This question already has an answer here:
As the title says, what is exactly what is being tested before deciding to use a non-parametric alternative test (as Kruskal-Wallis for ANOVA, or Mann-Whitney's U for student's t)?
Most sources are not specific on this issue, being content with just referring to the "normality of the data" (e.g. statistics how to). This leaves us with two options, either the normality of the residuals or the normality of the response variable, and looking online both arguments are used.
For "data normality" as "response normality" we have other sources (e.g. Boston University School of Public Health, and here). For example, in the Biostatistics Handbook by John McDonald which on his Kruskal-Wallis section refers to the normality assumption, which gives a sequence of examples of normality testing on histograms and distributions of different response variables:
Parametric tests assume that your data fit the normal distribution.

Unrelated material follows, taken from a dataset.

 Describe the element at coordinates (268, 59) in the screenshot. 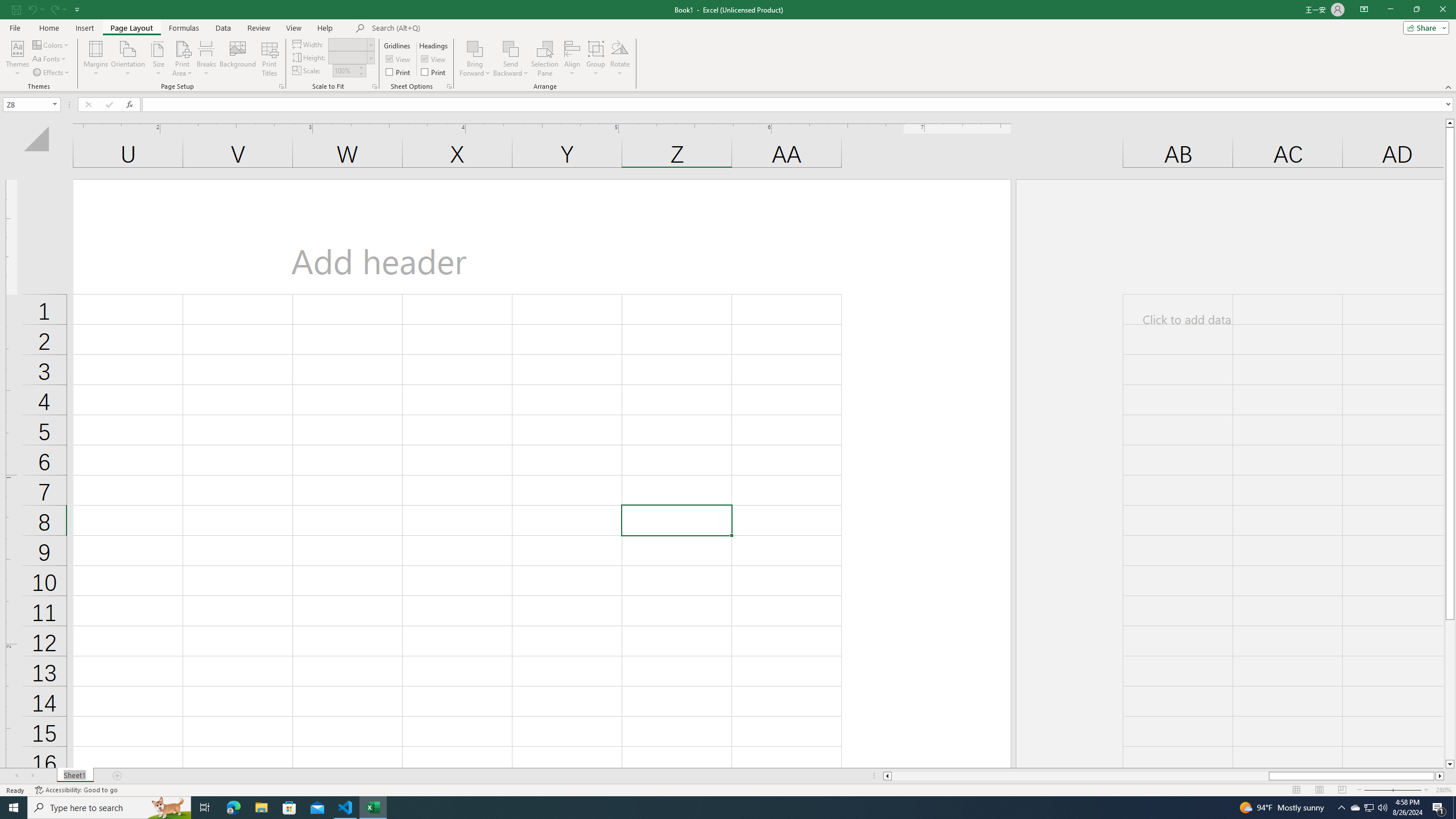

I see `'Print Titles'` at that location.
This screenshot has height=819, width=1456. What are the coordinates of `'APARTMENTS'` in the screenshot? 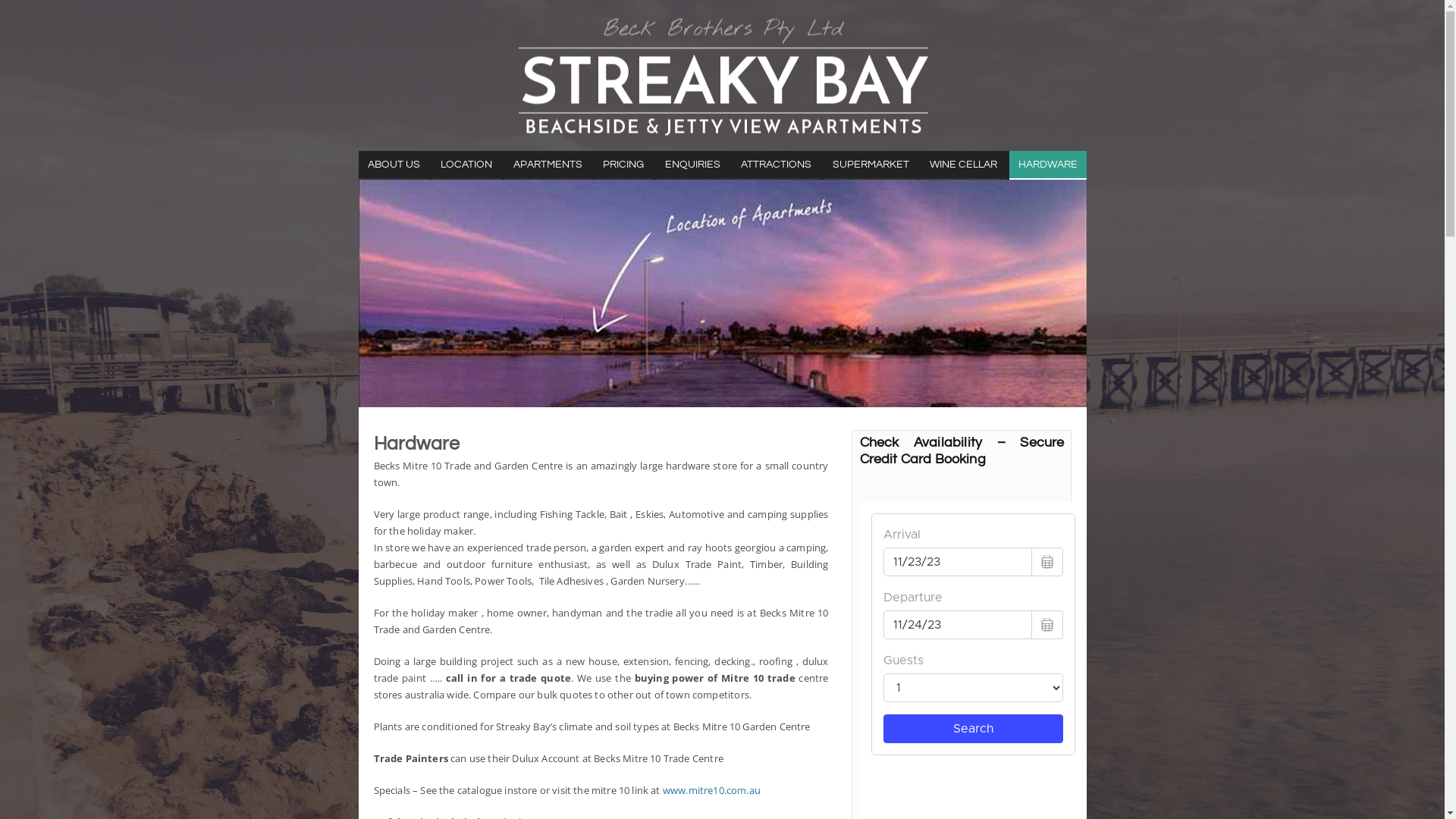 It's located at (503, 165).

If your measurement variable is not normally distributed, you may be increasing your chance of a false positive result if you analyze the data with a test that assumes normality.
Also stating that residuals come as a second option:
If there are not enough observations in each group to check normality, you may want to examine the residuals (each observation minus the mean of its group).
On the other hand, for "residual normality", Wikipedia is on board with it:
Since it is a non-parametric method, the Kruskal–Wallis test does not assume a normal distribution of the residuals, unlike the analogous one-way analysis of variance.
As well as other answers on this website (where in fact the accepted, but not top voted, answer refers to response variable normality)
I am inclined to think it is residual normality what matters, but I am actually curious on why it seems to be such a common error—that actually makes its way into academic contexts, handbooks and "general knowledge"—and if there's some weight or sense into the "response variable normality" position.